En famille le père recouvrira donc son visage d'un masque de démon tandis que les enfants le chasseront hors de la maison en lui lançant des mame (haricots de soja) et en criant oni ha soto (les démons, dehors !) puis fuku ha uchi (le bonheur, à l'intérieur !). Bon après c'est la mère qui se tape tout le ménage mais ça c'est un autre problème (encore qu'on est sensé manger les mame donc il vaut mieux que le ménage ait été fait au préalable).

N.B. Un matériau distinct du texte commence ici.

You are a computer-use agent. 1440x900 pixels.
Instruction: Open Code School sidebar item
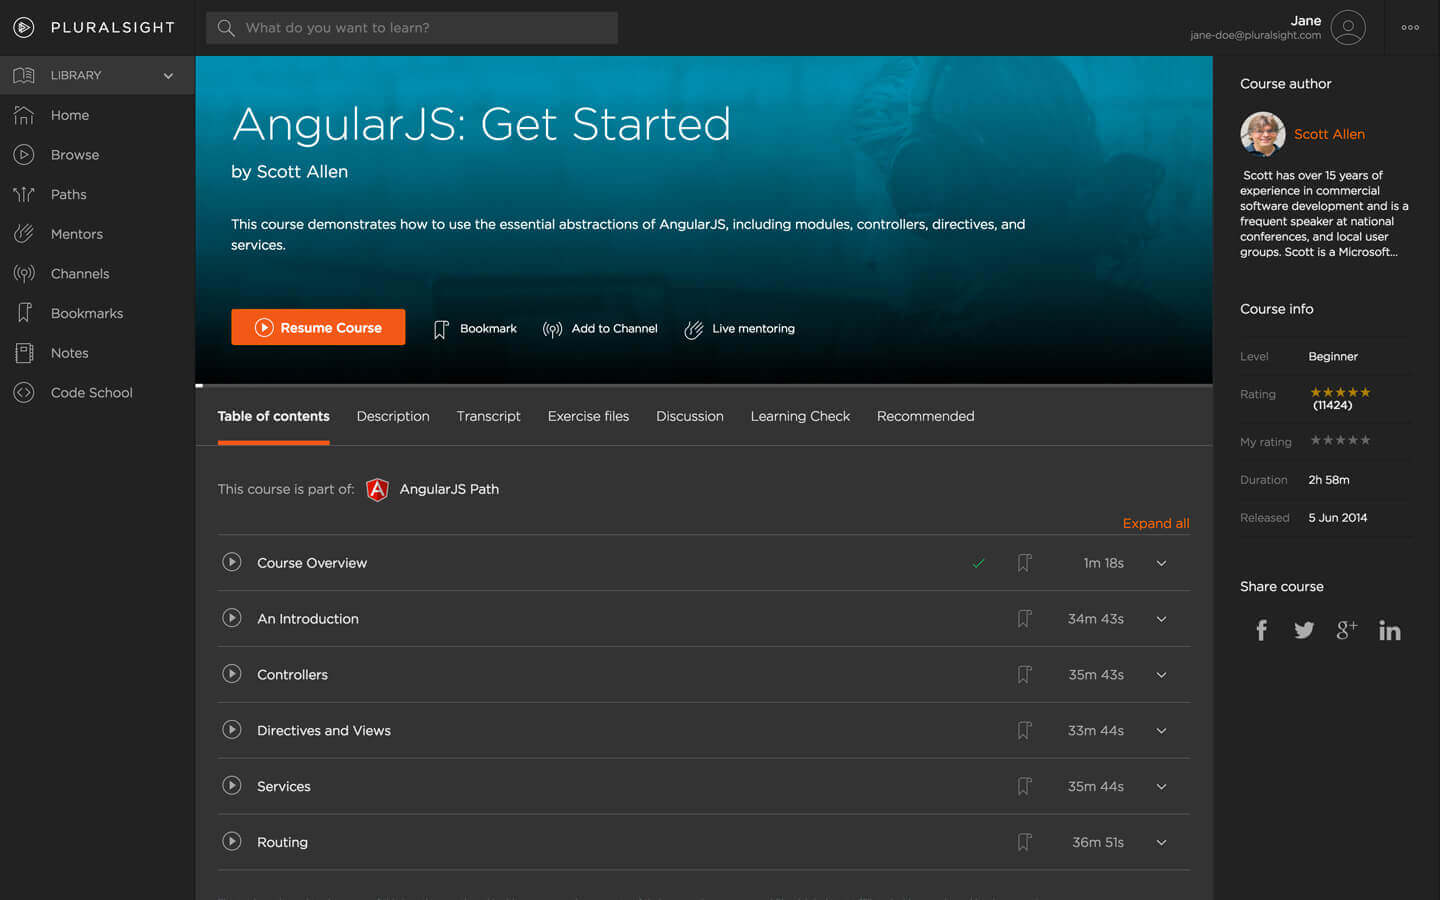tap(91, 393)
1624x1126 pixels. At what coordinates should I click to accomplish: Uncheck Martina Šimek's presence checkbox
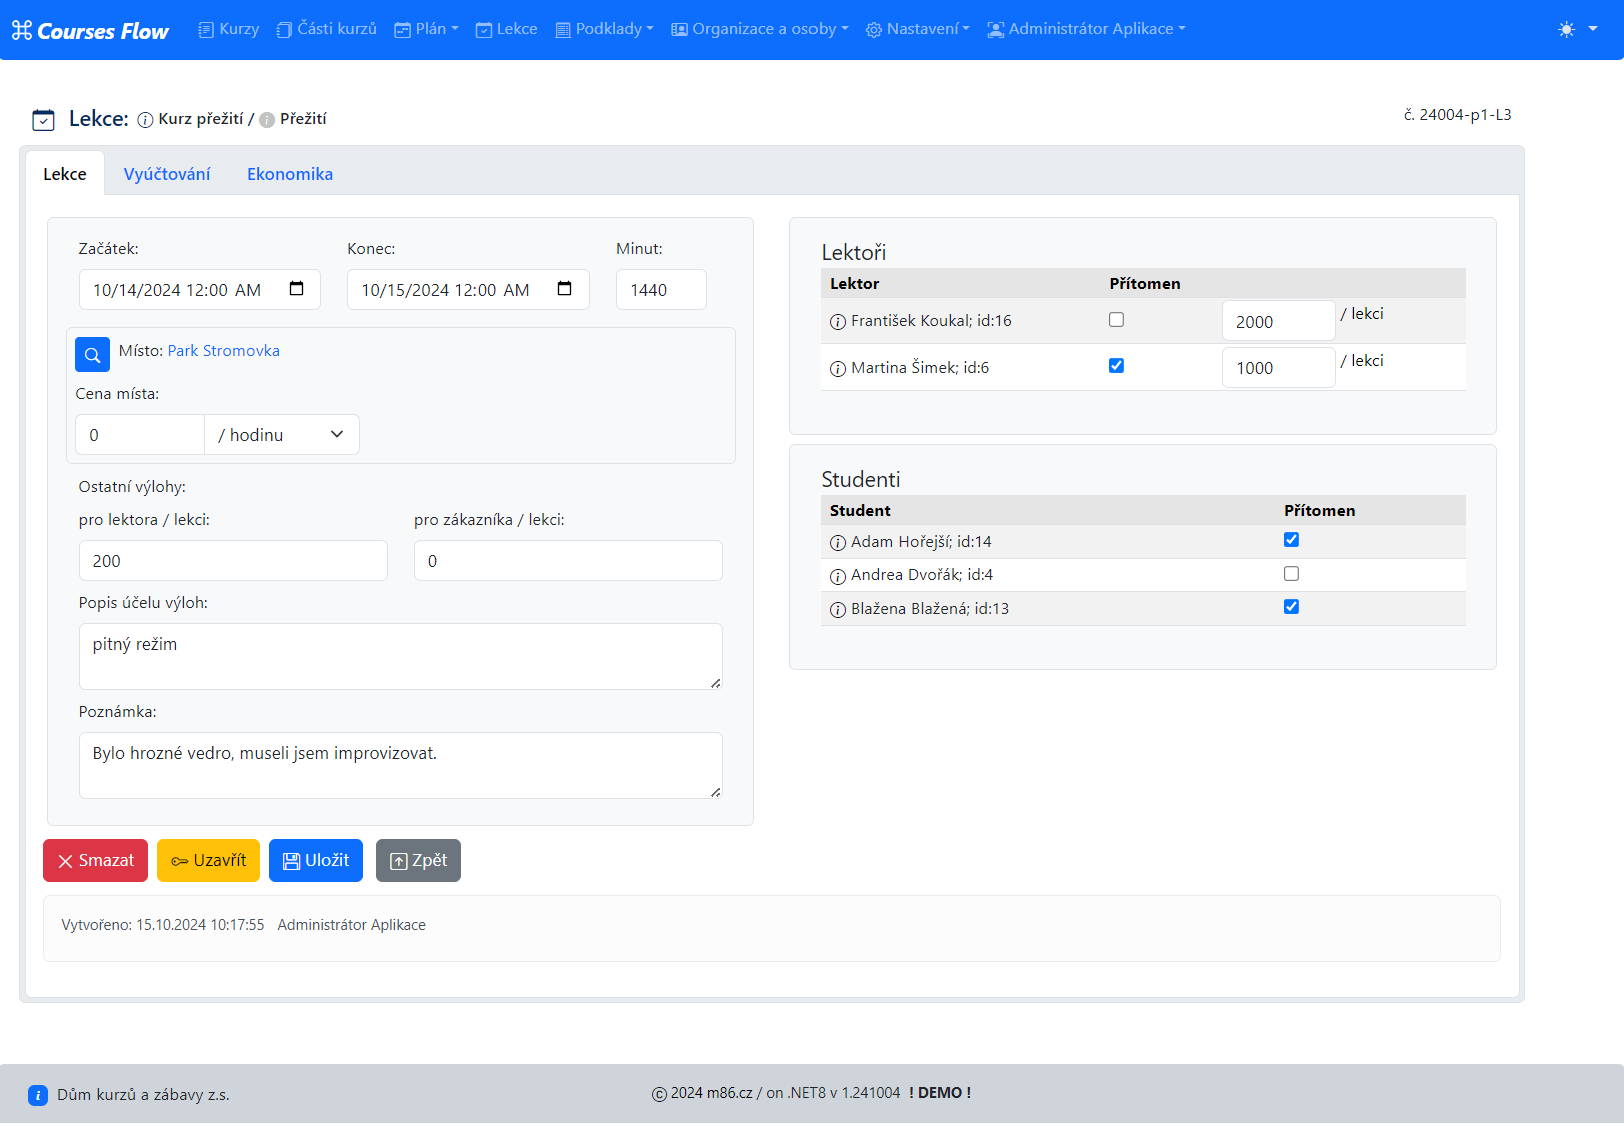(x=1116, y=366)
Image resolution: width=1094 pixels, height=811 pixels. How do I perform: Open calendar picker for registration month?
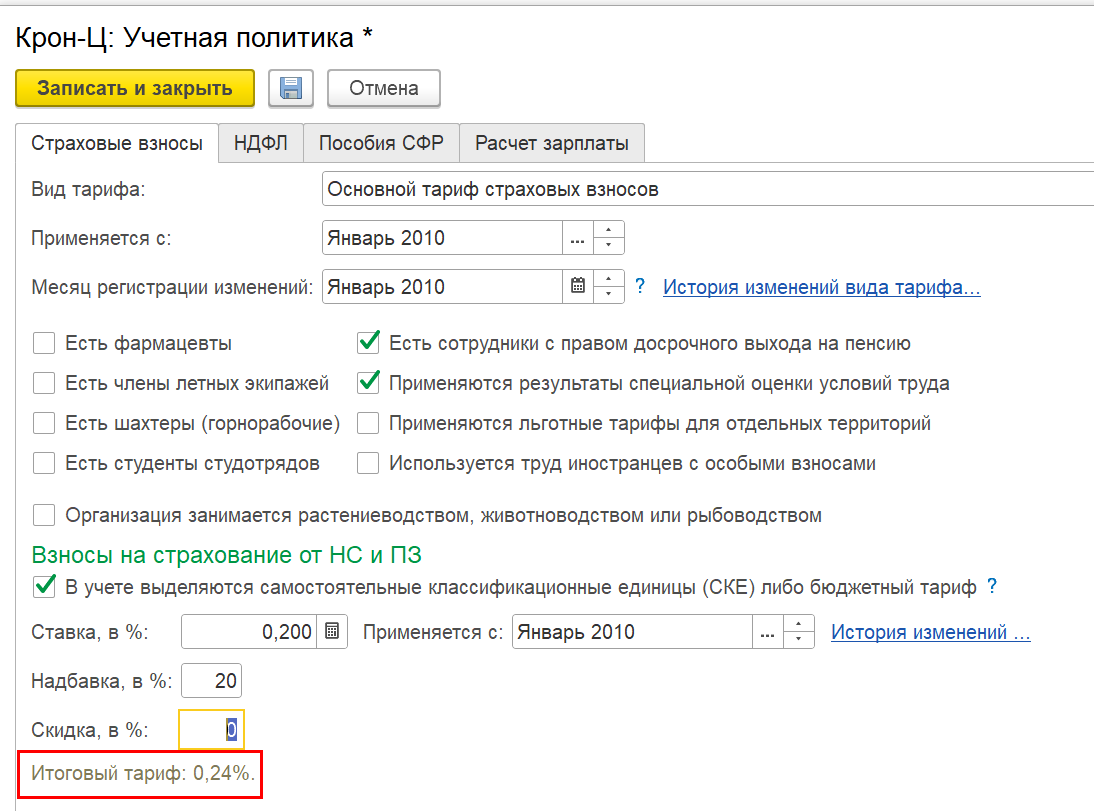click(x=577, y=287)
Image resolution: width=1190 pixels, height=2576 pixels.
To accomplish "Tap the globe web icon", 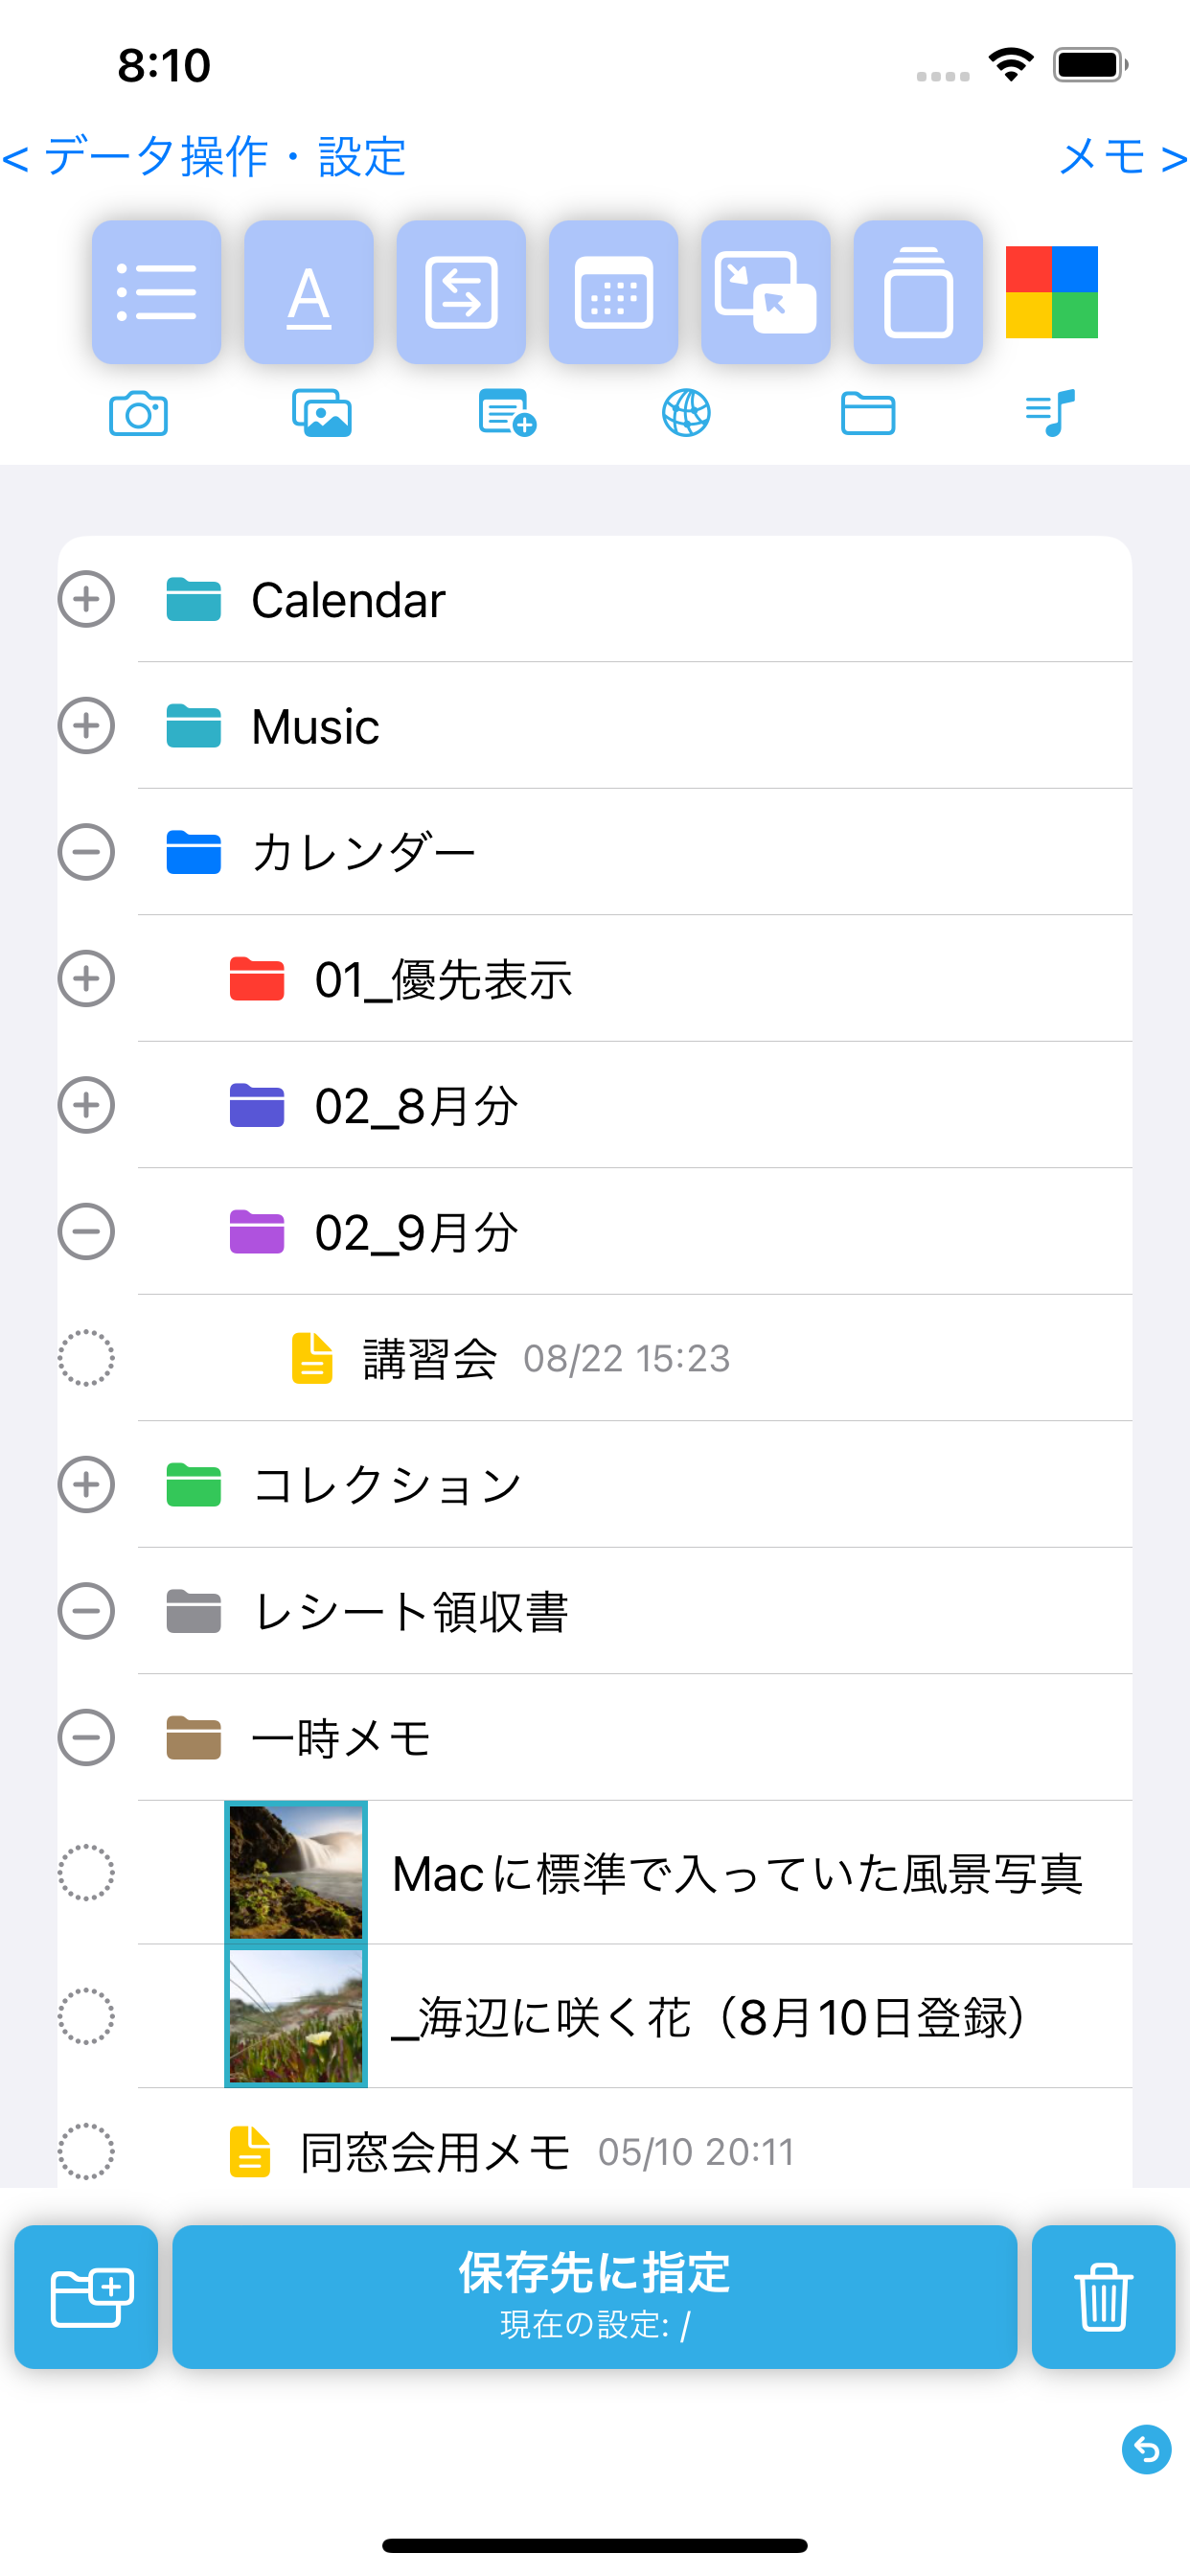I will point(686,413).
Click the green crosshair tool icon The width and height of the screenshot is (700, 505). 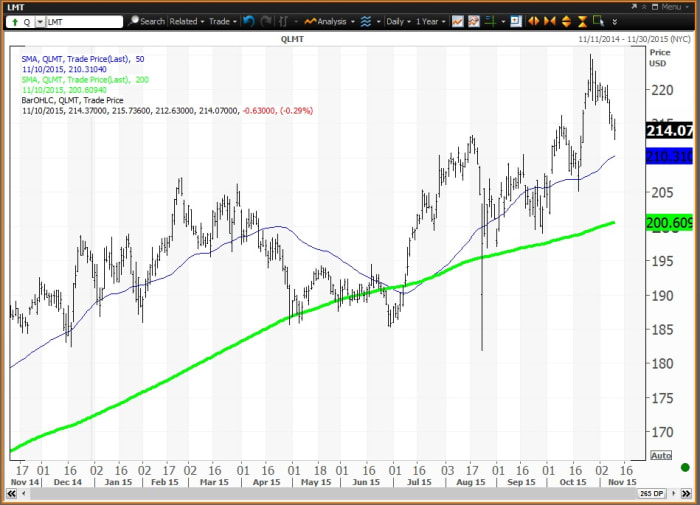493,21
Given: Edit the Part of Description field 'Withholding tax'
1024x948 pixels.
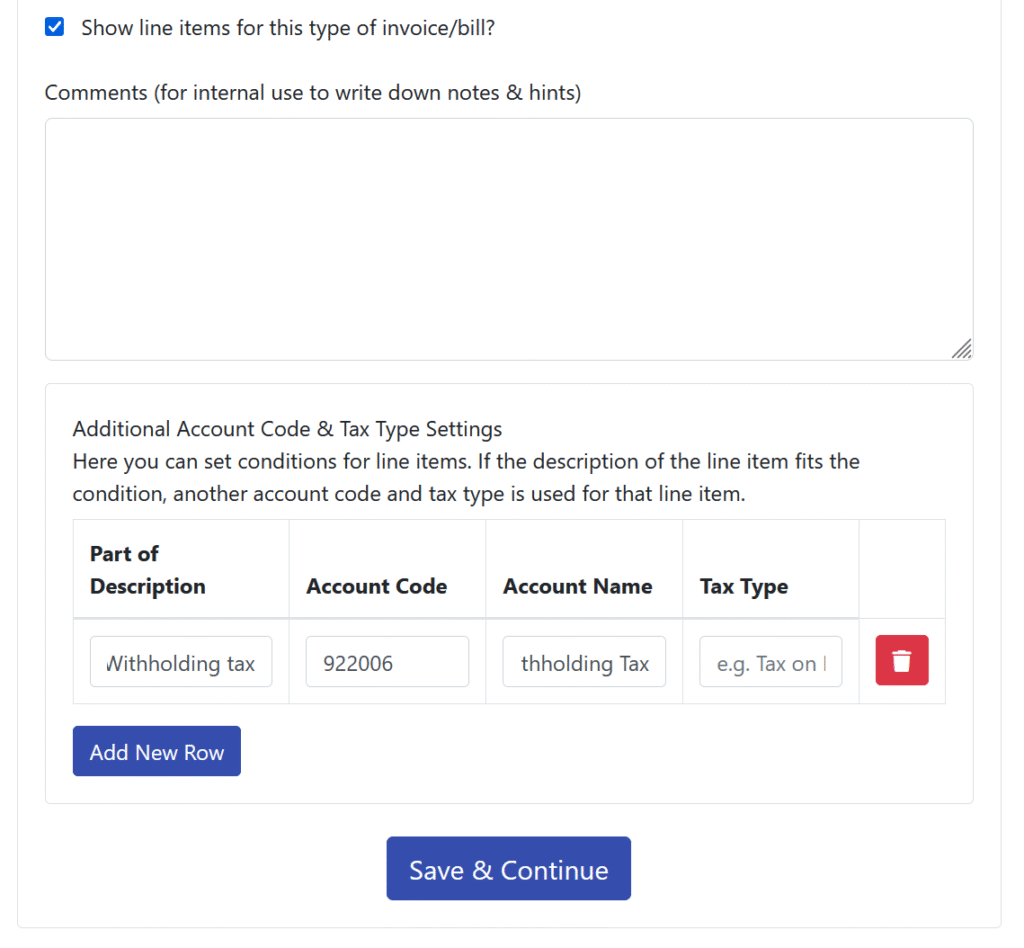Looking at the screenshot, I should tap(181, 661).
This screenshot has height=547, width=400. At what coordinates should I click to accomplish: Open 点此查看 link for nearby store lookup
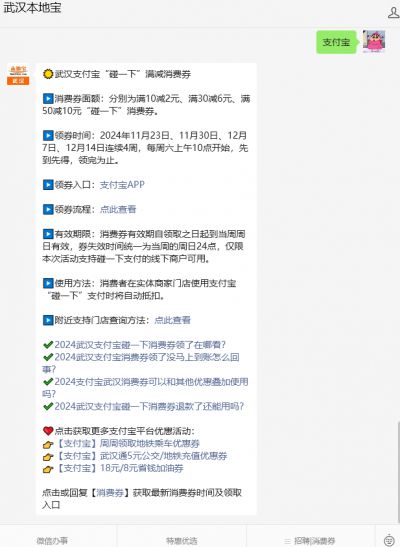172,320
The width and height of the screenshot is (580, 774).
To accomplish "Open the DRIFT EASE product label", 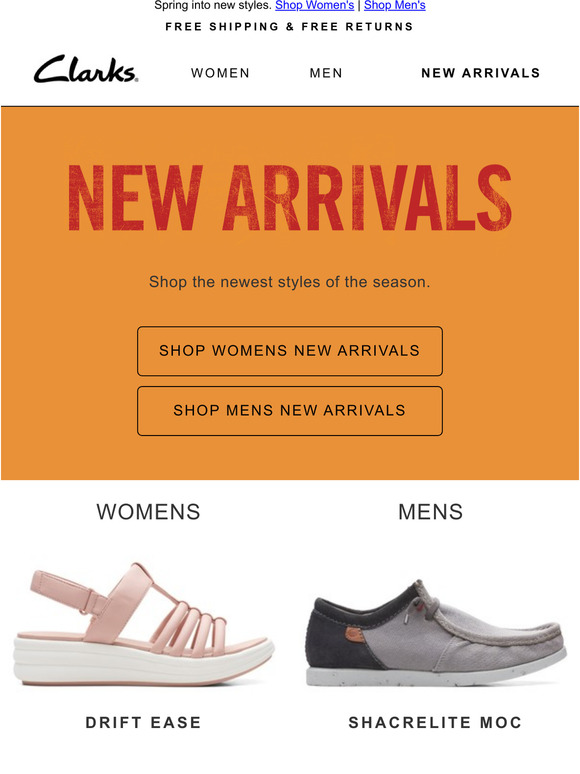I will (x=143, y=723).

Bien entendu les temples et sanctuaires ne sont pas en reste. A Nara on avait droit à trois mamemaki (lancer de haricots) dans trois endroits différents. D'abord au sanctuaire de Hachiman, où, avant le mamemaki on pouvait voir un tauematsuri (festival pour le repiquage du riz). Ce genre de matsuri est très fréquent au Japon pour qui la riziculture est primordiale. Ici un homme masqué reproduisait divers gestes du riziculteur, dont le passage de la charrue avec un boeuf symbolisé par un jeune garçon.





A la fin de la courte cérémonie, tous les protagonistes du matsuri se sont mis à nous lancer des sachets de haricots, provoquant un joyeux bazar.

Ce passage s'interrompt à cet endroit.